* **Task statement**:
The result should be the lines from the one holding "Task: Select the Rectangular Marquee tool" to the end of the records below, repeated exactly. No pictures.

★ ★ ★

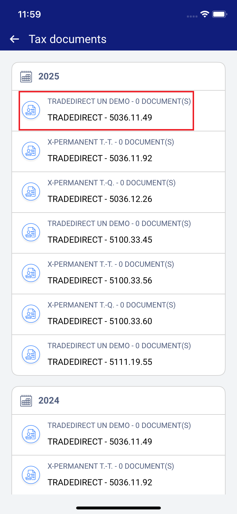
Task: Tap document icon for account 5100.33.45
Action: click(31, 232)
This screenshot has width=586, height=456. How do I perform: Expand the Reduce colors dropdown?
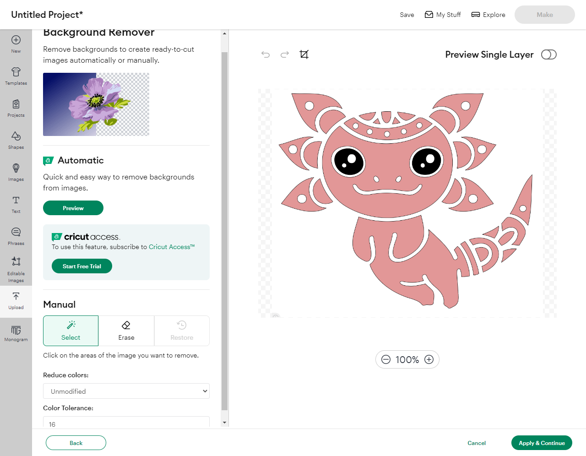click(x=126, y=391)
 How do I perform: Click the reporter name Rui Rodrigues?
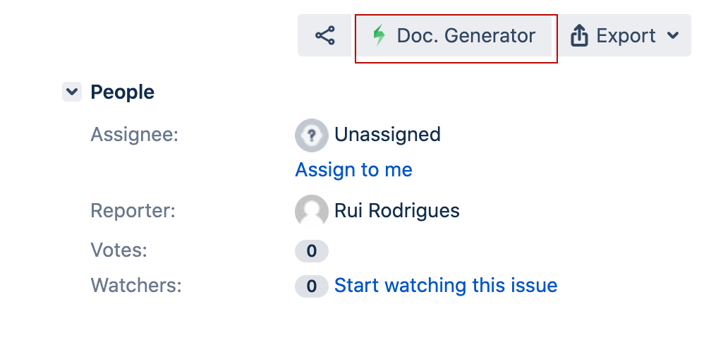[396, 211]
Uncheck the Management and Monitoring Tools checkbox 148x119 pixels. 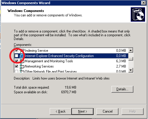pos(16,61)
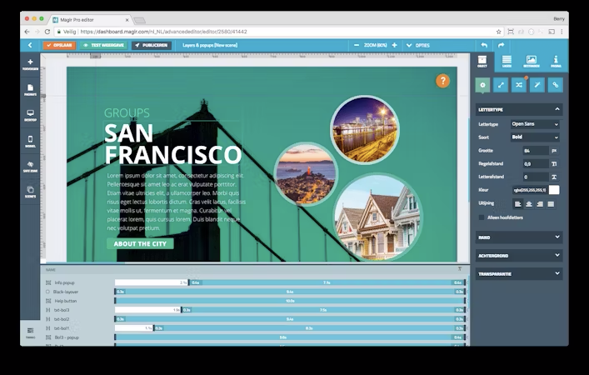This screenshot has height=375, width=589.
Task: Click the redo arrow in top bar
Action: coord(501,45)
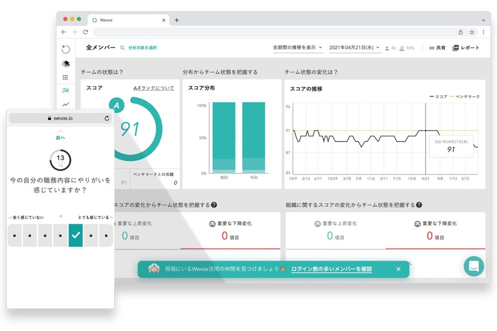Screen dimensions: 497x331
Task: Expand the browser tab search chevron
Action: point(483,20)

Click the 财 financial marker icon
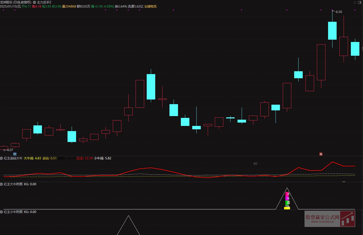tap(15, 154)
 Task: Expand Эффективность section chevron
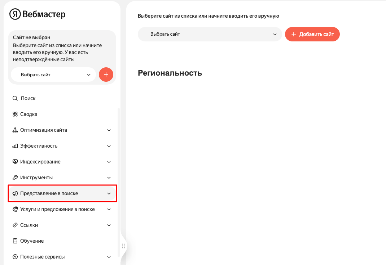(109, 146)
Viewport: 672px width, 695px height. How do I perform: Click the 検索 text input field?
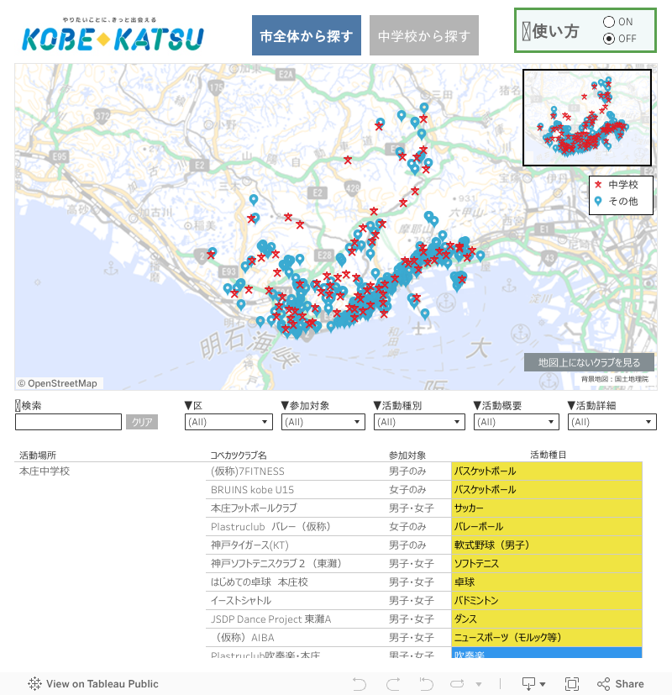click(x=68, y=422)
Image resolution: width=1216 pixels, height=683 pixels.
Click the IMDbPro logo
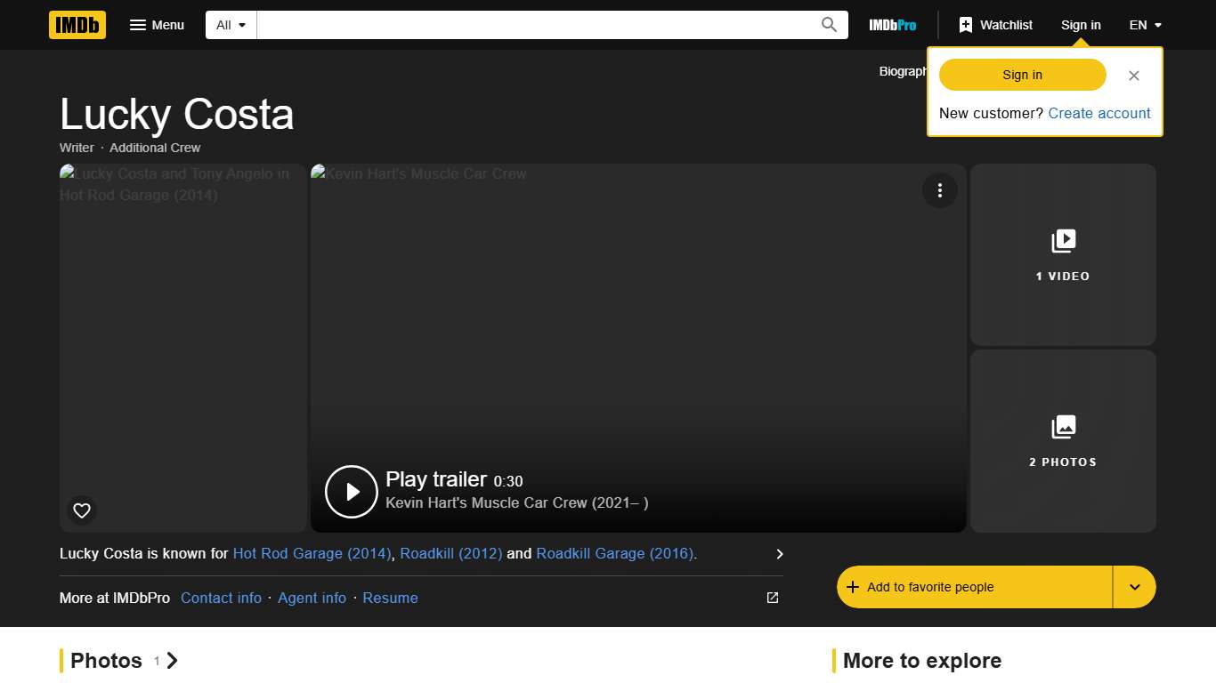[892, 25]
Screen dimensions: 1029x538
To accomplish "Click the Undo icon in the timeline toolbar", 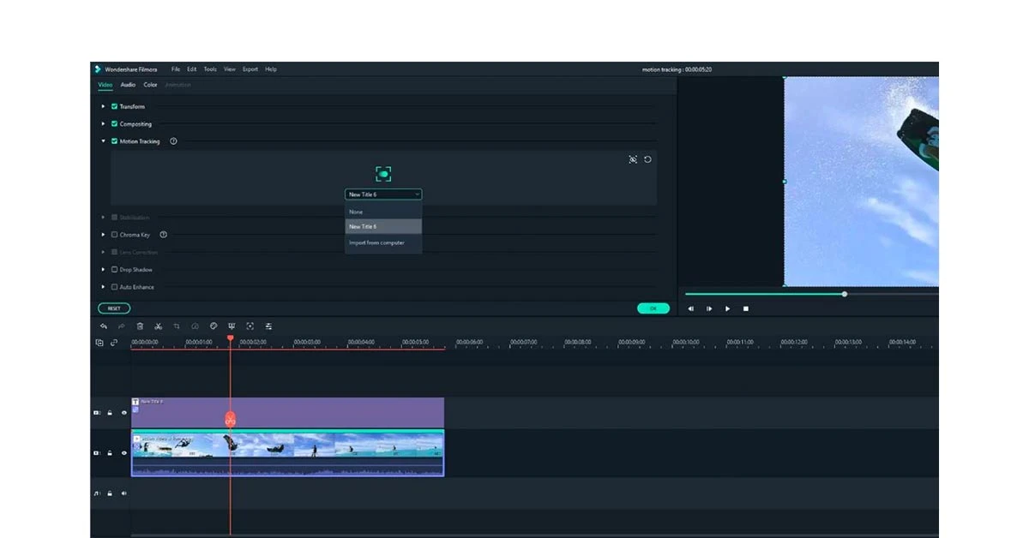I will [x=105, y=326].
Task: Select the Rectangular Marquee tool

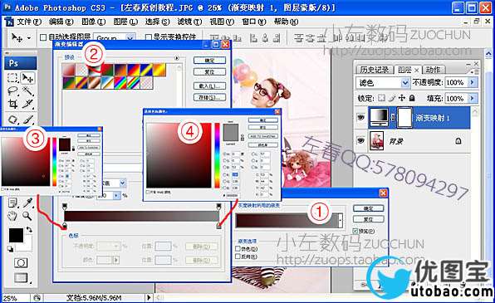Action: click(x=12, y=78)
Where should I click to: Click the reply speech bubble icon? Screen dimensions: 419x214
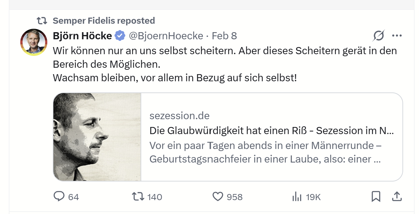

★ ★ ★

* **Answer section**:
Task: Select the Rectangular Marquee tool

Action: click(x=12, y=78)
Where should I click to: Click the reply speech bubble icon? Screen dimensions: 419x214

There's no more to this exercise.